Sunday, April 28, 2013

A creamy mushroom tartine & an ode to eating outside (+ Pablo's menu too)

The warmer weather is upon us in Southern California, and this has revived one of the fondest summer traditions of my childhood: being able to eat outside. Raised in Normandy with many, many days of grey and rain (admittedly accountable for the amazing grass and thus, very healthy cows producing amazing cream and cheeses), I grew up valuing and savoring every second of sunny and warmer days. Meals savored outside felt like a joyous celebration of the end of the dreary tunnel that winter in Northern France can be.

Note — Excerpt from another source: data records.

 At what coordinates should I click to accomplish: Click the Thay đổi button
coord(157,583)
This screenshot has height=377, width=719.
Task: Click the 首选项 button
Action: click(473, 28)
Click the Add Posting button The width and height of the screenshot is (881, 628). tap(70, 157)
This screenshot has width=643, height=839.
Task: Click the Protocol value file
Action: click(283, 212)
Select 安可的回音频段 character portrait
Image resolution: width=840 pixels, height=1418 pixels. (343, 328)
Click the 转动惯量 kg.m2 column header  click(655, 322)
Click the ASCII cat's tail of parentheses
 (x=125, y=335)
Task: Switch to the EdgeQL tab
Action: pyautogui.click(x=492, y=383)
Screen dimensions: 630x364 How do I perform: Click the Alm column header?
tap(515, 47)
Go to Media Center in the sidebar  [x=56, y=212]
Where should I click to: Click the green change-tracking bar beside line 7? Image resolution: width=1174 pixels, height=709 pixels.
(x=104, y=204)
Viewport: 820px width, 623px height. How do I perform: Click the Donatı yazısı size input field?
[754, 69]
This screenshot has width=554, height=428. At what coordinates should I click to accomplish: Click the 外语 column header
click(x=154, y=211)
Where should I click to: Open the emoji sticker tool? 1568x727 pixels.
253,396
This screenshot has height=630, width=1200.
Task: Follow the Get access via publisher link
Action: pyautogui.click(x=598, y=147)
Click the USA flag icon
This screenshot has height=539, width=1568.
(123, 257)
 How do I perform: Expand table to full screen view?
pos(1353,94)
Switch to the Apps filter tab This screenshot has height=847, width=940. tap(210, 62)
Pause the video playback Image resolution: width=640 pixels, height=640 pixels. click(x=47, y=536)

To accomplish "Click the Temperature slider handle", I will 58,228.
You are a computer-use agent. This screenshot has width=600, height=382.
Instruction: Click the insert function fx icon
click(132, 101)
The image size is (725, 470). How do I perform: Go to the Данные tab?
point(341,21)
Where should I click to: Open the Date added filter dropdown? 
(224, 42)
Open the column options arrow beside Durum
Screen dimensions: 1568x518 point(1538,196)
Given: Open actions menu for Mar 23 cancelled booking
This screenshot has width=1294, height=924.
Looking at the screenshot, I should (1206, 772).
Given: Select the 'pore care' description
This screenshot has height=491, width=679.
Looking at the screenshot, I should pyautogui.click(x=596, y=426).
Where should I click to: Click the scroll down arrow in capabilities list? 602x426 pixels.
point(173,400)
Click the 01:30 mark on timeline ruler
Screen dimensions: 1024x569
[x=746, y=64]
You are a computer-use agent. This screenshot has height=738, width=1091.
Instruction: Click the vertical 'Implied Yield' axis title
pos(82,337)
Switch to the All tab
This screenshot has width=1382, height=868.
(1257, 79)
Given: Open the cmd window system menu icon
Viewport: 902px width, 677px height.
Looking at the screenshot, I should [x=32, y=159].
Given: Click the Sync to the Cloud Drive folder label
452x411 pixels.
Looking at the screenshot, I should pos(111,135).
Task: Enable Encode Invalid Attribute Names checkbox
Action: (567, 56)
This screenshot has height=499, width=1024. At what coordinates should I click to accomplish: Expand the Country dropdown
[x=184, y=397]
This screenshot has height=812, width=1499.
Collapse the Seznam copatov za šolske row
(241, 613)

It felt like a rebirth, like one could finally fill one's lungs with a deep breath of fresh air. To sit down, feeling the sun on my back, listening to the sounds of the world out there, and eat a simple crudités salad, dipping bread in its vinaigrette... what a way to commune and connect with loved ones, with oneself, to slow down, take time. 

To take our  time. The very opposite of losing or wasting time. For being in the moment is the best possible use of our time. Cooking, eating are golden opportunities for us, to reclaim time.

The other night, after a long day of cooking and preparations for Pablo's birthday picnic, a day of people in a small kitchen, ovens going and stifling heat in the house, I suddenly felt the walls around me. I peered out the window to the garden, and just the thought of eating in the quiet dusk outside made me feel relieved, calm, like a sigh, an exhale. When we eat indoors, our meals are lovely, we take our time, we bond, we laugh and savor together, but everyday life is still there, around us, lurking. The cleaning, organizing that has yet to be done. The objects around us remind us of the past, sad or happy. Photos of lost ones. Gifts from the estranged. Images of past voyages. (Though this is the burden of adulthood, as young children do not (and cannot) project in this way. They are wired to be fully in the moment. There's too much fascination in the present to bother about the rest. Yet.) 

In contrast, when we eat outside, I glance at my herbs and strawberries in becoming, and I feel surrounded by the present and the future, by inner and outer growth and ripening. The descending light makes our other senses more attentive to the world around us: the smell of sundown, of the neighbors barbecuing; the song of the tireless mockingbird, of a firetruck in the distance, of an airplane going to a faraway land; the sensation of a passing evening breeze on the skin; the flavors on our plates.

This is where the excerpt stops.